Sanatorium Antonio Conti
Aux portes de Sassari, sur le plateau de Serra Secca, un sanatorium fut autrefois érigé pour accueillir les malades de la tuberculose. Construit grâce à un legs philanthropique de Pietro Esperson en 1917, il ouvre ses portes en 1930. Pendant des décennies, ce complexe ultra-moderne pour l’époque soignera hommes, femmes et enfants, jusqu’à accueillir près de 400 patients. Aujourd’hui, seul un pavillon central reste en activité, reconverti en centre médical moderne. Le reste ? C’est une autre histoire. Une histoire de silence, de rouille et d’abandon.
Franchir la frontière
Le lieu n’est pas censé se visiter. Entouré de hauts murs, protégé par des grilles tordues et des barrières en plastique orange, il donne tout de suite le ton : ici, on entre par effraction. Nous avons contourné les bâtiments encore en service, glissé un œil dans les fenêtres propres du poliambulatorio, puis franchi la grille branlante à l’arrière du site. Quelques pas dans les broussailles, un talus, une ronce au mollet, et nous voilà dans l’autre monde : celui des pavillons oubliés.
Un monde suspendu
Ils sont encore huit ou neuf, bâtis dans le style typique des années 1930 : allées couvertes, toits plats, enduits rugueux. Certains sont effondrés. D’autres tiennent encore debout, criblés de fissures, les vitres soufflées, les encadrements rongés de moisissures. Dans le silence, seules quelques palombes s’envolent à notre approche. Les pavillons se dressent comme des carcasses blêmes, figées entre deux époques.

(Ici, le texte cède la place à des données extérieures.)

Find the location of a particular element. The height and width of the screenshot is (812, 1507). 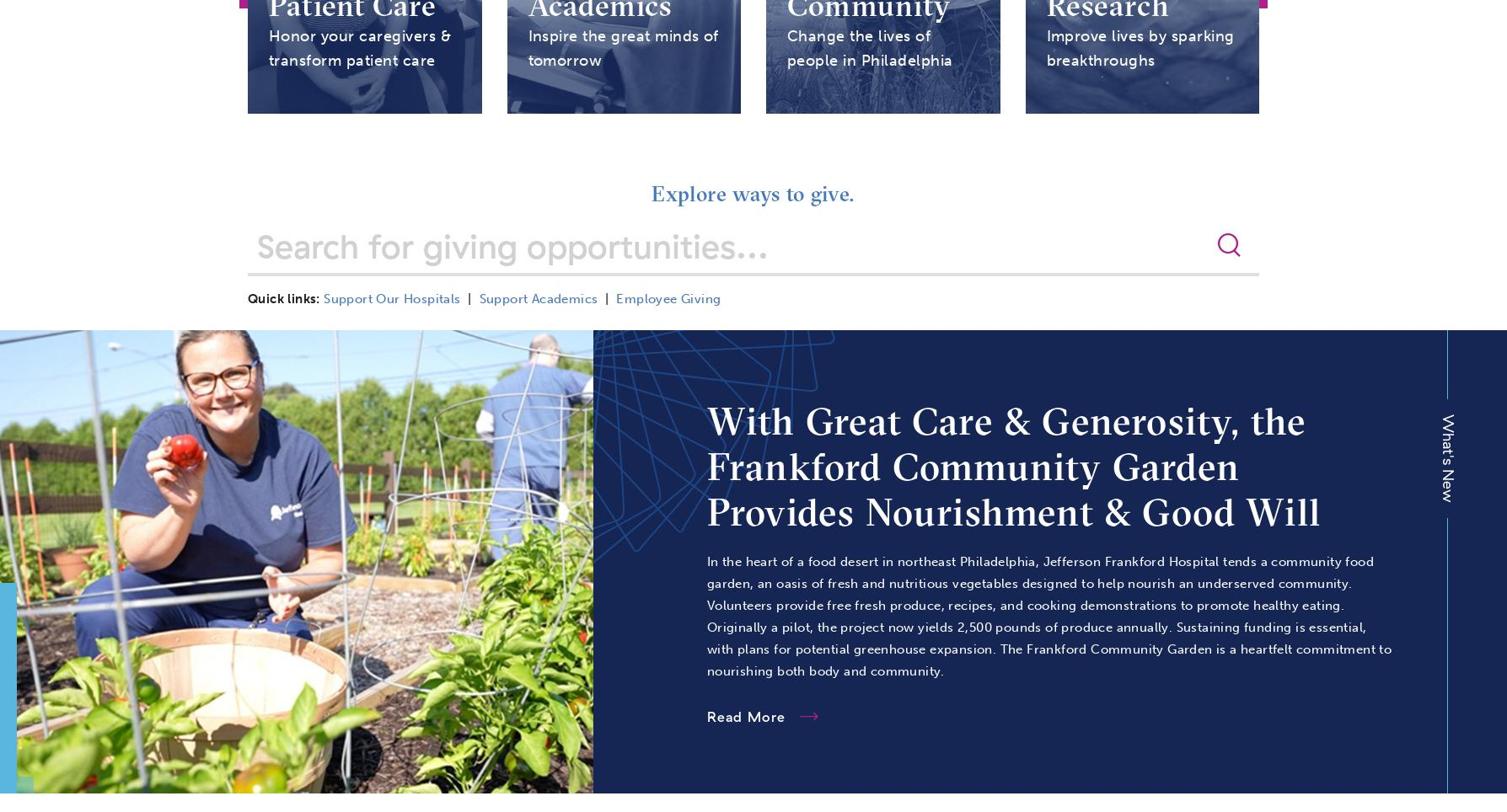

'Explore ways to give.' is located at coordinates (752, 194).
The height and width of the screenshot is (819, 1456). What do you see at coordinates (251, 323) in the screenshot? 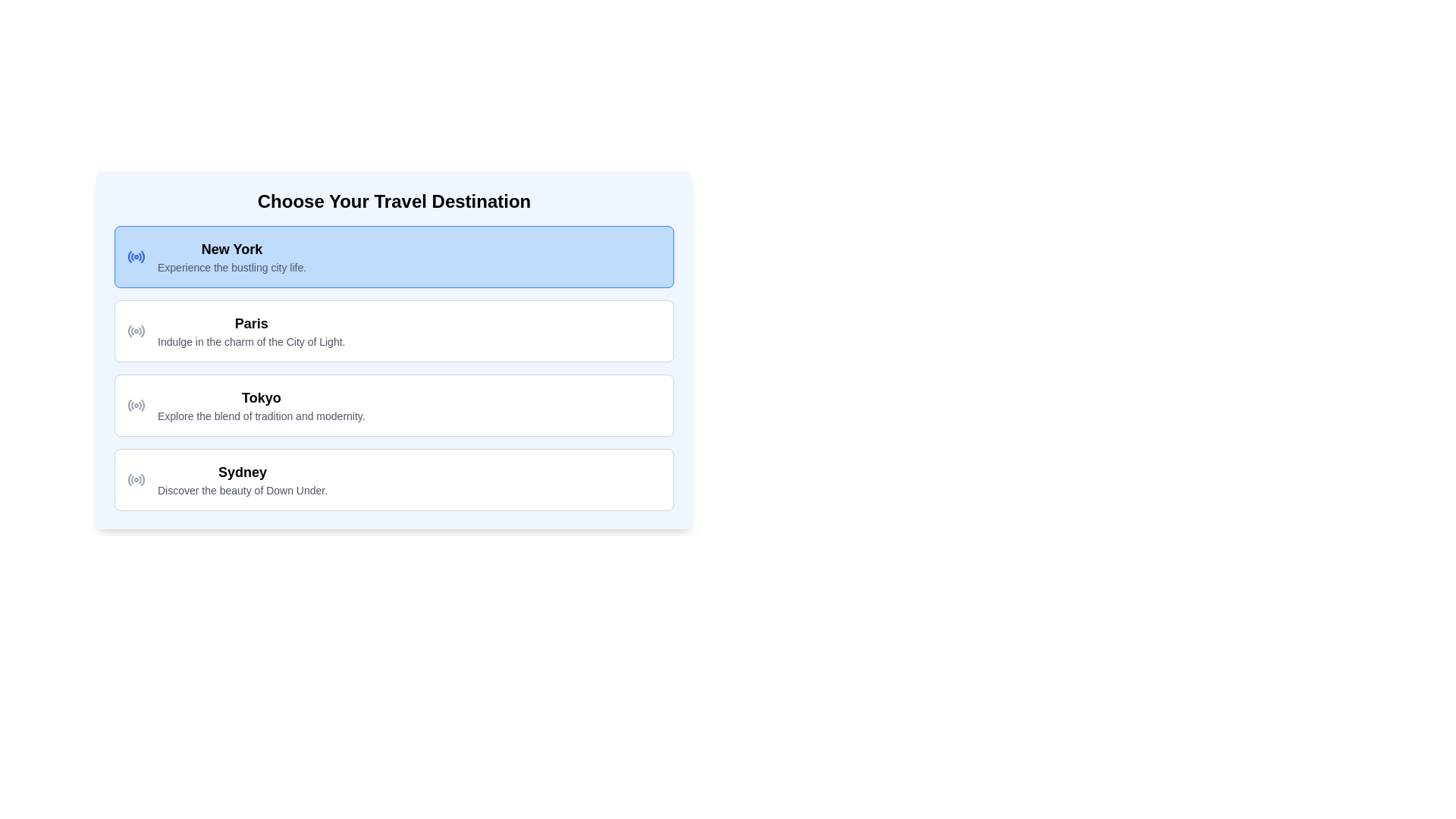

Au sol, des carreaux de céramique s’éparpillent. Les rails d’un ancien couloir vitré en anneau serpentent encore à travers la végétation. On devine que cette galerie, aujourd’hui éventrée, reliait tous les bâtiments comme un système respiratoire. Ironique, pour un sanatorium.
Les couloirs du passé
On entre. À l’intérieur, c’est un autre vertige. Une autre époque, mais toujours la même lumière froide. Lits tordus, boîtiers d’appel d’urgence accrochés aux murs, chaises renversées, classeurs éventrés. On croirait que les médecins sont partis en courant, oubliant leurs blouses sur les portes. Les murs sont pâles, parfois bleutés. Dans une ancienne salle d’examen, quelques flacons vides traînent encore. Un monde hospitalier figé, comme suspendu dans l’attente d’un patient qui ne reviendra jamais.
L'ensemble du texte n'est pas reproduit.